L’œil doit être vif et mobile : quand la pupille se contracte et se dilate régulièrement, c’est le signe d’un excellent système nerveux. L’arrière de la prunelle doit être bien éclairé — plus il l’est, plus la forme du pigeon est grande. Les bordures de l’œil doivent être nettes et bien dessinées.

Selon le “professeur” Frans Van Linden, auteur du célèbre ouvrage Le Recueil des secrets du sport colombophile, les organes de la gorge et de la respiration sont les meilleurs indicateurs — voire les seuls — pour juger de la valeur d’un pigeon.
Dès que ces organes sont enflammés, que la langue ne repose plus calmement dans la valve inférieure du bec, que le larynx s’élargit et que la gorge devient rouge vif, le moteur ne tourne plus à plein régime — pour reprendre ses mots, “il y a de la crasse aux soupapes, et le moteur perd de sa puissance.”

Il y a là beaucoup de vérité, mais il faut aussi tenir compte de l’état général du pigeon et des conditions saisonnières, qui influencent souvent ces observations.

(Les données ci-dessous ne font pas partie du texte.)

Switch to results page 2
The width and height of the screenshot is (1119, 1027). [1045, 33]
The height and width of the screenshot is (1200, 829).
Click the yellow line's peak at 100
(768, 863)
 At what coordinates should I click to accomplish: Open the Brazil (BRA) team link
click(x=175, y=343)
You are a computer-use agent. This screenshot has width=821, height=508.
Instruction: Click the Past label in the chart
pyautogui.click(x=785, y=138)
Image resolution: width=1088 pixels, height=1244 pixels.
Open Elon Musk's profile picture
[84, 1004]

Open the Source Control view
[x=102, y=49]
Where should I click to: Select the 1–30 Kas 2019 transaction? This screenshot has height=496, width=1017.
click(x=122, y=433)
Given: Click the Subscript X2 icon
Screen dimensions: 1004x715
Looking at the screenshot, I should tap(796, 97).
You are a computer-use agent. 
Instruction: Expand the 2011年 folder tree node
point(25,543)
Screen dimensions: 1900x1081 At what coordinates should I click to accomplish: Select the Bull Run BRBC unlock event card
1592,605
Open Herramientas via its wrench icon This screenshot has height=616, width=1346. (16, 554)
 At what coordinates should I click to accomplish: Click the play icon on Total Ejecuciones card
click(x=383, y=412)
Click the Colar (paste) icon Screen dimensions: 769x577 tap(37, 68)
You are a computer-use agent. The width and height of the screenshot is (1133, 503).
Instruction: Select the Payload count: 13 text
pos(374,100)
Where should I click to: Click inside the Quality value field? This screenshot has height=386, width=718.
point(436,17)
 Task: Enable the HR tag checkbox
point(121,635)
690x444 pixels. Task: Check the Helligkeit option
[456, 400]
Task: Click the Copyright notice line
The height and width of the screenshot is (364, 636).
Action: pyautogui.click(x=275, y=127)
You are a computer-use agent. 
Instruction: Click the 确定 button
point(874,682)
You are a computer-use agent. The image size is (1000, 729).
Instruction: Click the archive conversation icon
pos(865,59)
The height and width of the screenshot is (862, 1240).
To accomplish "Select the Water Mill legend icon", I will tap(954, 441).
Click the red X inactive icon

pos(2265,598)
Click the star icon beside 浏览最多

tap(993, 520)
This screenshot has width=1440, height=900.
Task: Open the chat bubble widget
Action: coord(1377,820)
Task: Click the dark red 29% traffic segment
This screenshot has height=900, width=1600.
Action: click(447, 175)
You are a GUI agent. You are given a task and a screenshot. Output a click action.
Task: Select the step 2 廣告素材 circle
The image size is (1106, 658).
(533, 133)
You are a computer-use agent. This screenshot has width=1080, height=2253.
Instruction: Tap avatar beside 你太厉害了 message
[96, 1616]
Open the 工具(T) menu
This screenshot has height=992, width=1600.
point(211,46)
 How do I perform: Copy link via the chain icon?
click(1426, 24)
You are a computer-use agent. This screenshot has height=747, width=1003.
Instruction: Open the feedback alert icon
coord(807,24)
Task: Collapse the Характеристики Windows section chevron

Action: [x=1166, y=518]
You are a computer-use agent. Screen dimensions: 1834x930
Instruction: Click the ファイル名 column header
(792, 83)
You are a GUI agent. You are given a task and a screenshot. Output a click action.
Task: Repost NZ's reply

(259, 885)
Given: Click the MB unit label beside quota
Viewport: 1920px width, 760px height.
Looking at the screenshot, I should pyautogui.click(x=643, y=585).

Frans Van Linden reste toutefois trop partial dans ses jugements. Ce n’est pas parce qu’un colombier regorge de pigeons à la gorge impeccable qu’il remportera des prix !
C’est une qualité importante, certes, mais non déterminante, surtout pour les concours de vitesse. Van Linden, trop focalisé sur cet aspect, en oublie d’autres, peut-être tout aussi essentiels — raison pour laquelle il n’a jamais réussi à se constituer un grand colombier.
Mais reconnaissons-lui le mérite d’avoir attiré l’attention des amateurs sur ce point, même si l’honneur d’en avoir parlé le premier revient à feu Sylvain Wittouck.